(Pixel coordinate grounding data)
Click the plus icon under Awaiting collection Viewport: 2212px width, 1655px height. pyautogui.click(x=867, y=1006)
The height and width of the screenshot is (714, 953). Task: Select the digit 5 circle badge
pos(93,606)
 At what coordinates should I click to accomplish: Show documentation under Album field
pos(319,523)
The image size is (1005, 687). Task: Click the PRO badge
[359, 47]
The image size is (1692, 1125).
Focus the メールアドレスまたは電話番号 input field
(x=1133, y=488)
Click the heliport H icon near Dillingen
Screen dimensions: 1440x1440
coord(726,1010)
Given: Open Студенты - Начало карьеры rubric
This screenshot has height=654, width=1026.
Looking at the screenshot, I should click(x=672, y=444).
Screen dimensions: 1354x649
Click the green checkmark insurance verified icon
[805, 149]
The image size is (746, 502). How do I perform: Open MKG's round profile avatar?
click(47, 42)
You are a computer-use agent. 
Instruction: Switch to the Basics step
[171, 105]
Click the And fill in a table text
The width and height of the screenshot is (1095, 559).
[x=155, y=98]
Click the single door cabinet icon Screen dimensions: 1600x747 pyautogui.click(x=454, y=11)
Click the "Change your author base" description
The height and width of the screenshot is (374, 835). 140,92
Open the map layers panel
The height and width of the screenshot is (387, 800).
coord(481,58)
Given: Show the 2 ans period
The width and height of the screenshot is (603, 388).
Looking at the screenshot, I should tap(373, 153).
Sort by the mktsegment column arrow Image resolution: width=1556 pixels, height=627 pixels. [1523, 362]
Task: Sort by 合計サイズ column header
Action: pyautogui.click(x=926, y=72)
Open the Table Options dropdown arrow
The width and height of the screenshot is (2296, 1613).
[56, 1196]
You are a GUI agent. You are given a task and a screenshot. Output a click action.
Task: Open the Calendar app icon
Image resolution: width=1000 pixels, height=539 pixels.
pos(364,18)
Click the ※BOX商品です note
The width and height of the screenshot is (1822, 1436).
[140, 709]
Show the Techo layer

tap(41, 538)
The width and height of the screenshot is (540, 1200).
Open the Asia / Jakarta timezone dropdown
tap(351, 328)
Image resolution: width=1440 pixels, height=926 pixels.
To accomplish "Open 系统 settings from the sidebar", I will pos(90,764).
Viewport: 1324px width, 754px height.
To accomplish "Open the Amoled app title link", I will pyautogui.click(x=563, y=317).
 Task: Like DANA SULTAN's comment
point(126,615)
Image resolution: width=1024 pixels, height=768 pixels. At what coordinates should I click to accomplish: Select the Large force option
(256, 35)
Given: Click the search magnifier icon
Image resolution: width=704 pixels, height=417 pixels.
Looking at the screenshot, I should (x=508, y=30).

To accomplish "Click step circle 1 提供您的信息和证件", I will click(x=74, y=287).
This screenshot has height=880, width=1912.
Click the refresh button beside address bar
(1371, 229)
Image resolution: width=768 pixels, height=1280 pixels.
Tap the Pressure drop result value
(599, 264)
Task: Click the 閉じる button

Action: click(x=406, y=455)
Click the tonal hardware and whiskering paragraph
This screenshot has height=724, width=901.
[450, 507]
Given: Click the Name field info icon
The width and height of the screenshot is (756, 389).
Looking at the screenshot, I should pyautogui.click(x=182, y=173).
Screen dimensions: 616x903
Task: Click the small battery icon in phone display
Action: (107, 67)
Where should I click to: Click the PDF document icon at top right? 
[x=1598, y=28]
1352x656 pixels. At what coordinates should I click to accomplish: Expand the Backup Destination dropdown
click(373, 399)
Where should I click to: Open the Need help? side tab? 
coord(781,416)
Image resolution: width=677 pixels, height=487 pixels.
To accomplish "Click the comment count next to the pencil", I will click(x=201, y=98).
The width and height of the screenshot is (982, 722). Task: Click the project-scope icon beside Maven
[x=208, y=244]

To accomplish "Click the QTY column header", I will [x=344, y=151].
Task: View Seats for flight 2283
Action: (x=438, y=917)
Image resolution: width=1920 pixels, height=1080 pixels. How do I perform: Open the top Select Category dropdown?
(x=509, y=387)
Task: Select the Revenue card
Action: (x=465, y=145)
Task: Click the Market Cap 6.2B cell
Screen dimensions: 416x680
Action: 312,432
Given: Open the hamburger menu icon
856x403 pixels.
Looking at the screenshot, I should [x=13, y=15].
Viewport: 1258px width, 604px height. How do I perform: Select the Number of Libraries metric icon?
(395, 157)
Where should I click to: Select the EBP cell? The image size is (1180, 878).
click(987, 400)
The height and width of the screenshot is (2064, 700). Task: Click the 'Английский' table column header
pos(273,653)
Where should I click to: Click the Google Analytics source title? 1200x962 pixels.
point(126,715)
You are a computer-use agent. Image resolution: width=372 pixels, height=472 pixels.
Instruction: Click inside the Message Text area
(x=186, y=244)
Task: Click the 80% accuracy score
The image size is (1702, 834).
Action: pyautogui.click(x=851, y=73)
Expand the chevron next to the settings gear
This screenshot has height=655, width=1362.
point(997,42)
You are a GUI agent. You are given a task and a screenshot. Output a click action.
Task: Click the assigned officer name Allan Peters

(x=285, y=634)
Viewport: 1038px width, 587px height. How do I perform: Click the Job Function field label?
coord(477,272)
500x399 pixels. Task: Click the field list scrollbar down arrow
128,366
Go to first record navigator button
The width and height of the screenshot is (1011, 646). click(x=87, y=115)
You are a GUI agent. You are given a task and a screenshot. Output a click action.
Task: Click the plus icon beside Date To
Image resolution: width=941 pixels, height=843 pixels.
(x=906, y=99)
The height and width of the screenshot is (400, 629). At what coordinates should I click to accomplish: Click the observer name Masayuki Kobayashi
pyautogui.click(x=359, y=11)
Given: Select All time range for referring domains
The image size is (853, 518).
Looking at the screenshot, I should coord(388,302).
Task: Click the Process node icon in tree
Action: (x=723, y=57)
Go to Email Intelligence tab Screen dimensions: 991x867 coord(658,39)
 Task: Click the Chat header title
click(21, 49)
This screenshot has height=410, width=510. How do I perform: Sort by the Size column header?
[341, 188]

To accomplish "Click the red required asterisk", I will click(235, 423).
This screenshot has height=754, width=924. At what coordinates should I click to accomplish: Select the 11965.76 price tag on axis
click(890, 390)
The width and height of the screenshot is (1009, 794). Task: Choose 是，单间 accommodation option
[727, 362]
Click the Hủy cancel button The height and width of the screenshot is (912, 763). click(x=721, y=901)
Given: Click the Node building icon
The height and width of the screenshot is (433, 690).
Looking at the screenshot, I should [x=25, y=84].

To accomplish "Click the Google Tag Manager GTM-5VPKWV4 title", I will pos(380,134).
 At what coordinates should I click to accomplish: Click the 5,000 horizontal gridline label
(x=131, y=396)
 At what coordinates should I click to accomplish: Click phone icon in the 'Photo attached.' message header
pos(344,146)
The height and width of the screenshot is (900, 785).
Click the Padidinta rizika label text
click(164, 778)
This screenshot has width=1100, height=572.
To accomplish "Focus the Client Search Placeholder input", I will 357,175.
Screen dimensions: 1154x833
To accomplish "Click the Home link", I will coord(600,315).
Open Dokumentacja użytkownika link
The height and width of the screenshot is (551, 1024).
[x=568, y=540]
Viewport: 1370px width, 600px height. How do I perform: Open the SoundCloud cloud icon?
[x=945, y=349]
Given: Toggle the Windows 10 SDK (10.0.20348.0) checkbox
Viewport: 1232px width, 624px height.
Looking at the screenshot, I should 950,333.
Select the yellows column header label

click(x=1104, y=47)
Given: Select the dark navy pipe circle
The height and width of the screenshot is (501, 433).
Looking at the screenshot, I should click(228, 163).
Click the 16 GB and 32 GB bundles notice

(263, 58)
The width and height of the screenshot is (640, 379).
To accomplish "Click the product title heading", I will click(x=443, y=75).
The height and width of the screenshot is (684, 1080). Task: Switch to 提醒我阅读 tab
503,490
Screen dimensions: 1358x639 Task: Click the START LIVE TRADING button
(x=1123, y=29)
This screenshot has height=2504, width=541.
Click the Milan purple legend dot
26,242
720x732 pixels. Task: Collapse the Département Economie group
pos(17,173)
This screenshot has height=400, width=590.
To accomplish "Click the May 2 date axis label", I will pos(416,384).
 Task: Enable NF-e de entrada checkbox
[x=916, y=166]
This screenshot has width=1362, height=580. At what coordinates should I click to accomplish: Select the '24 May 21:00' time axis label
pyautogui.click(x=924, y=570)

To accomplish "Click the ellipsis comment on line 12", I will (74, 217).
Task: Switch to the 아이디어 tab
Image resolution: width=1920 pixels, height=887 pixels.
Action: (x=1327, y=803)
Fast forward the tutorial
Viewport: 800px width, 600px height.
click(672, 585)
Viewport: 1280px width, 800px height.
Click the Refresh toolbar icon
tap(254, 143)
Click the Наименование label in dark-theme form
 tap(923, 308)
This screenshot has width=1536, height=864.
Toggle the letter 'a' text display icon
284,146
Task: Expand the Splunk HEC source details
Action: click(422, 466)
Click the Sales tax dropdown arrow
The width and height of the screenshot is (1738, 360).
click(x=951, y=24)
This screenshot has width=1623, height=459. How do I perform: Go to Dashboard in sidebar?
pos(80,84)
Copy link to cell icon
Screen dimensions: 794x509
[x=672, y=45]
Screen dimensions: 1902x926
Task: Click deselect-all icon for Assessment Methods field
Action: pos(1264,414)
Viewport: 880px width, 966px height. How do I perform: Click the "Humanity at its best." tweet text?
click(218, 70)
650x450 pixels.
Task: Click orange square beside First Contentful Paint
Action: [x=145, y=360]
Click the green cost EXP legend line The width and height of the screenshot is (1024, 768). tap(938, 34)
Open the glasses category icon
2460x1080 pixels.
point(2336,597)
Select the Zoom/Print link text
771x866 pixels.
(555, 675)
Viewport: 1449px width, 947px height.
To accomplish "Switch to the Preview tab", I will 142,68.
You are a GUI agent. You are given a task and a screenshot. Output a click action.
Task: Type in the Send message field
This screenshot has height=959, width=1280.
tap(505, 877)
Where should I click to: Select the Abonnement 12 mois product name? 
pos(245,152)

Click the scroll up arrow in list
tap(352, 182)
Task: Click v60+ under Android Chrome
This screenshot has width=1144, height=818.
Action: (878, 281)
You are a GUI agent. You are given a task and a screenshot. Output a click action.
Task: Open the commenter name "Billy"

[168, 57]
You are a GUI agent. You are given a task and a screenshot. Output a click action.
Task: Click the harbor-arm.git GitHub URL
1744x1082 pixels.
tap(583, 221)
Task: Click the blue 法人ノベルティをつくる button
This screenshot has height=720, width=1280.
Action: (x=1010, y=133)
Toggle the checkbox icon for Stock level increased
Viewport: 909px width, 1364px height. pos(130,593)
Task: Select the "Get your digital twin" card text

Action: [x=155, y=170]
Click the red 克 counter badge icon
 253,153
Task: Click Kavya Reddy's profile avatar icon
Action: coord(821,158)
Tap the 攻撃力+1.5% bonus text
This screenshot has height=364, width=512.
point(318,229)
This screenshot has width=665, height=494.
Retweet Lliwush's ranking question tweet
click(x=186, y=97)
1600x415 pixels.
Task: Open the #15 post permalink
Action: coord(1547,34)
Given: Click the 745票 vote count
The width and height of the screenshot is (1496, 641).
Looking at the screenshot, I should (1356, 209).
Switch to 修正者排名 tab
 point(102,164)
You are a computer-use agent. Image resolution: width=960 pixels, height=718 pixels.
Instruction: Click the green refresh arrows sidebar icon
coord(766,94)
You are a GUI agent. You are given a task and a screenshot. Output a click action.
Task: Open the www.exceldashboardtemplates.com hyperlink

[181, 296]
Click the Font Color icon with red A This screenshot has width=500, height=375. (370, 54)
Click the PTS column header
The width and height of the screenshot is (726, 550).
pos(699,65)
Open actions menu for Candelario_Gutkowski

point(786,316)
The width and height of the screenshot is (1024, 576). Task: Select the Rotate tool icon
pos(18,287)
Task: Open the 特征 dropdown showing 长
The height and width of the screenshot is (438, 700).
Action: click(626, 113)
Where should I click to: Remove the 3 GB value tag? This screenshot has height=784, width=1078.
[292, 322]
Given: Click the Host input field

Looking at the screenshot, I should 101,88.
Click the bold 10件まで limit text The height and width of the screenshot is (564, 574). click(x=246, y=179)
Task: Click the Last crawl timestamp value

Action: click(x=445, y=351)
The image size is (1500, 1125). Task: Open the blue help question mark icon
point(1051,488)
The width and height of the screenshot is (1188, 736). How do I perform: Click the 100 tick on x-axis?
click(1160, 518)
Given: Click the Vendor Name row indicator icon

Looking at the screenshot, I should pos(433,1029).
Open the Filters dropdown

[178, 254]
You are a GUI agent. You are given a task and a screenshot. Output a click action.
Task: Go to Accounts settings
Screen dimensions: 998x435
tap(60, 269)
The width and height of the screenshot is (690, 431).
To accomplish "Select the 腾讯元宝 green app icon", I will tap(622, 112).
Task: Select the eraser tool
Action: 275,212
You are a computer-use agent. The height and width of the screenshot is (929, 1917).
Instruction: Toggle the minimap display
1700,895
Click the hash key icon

# ACTIVITY
One number makes up the answer: the number of lines among the entries that include the word "plus".

# EXERCISE ANSWER
2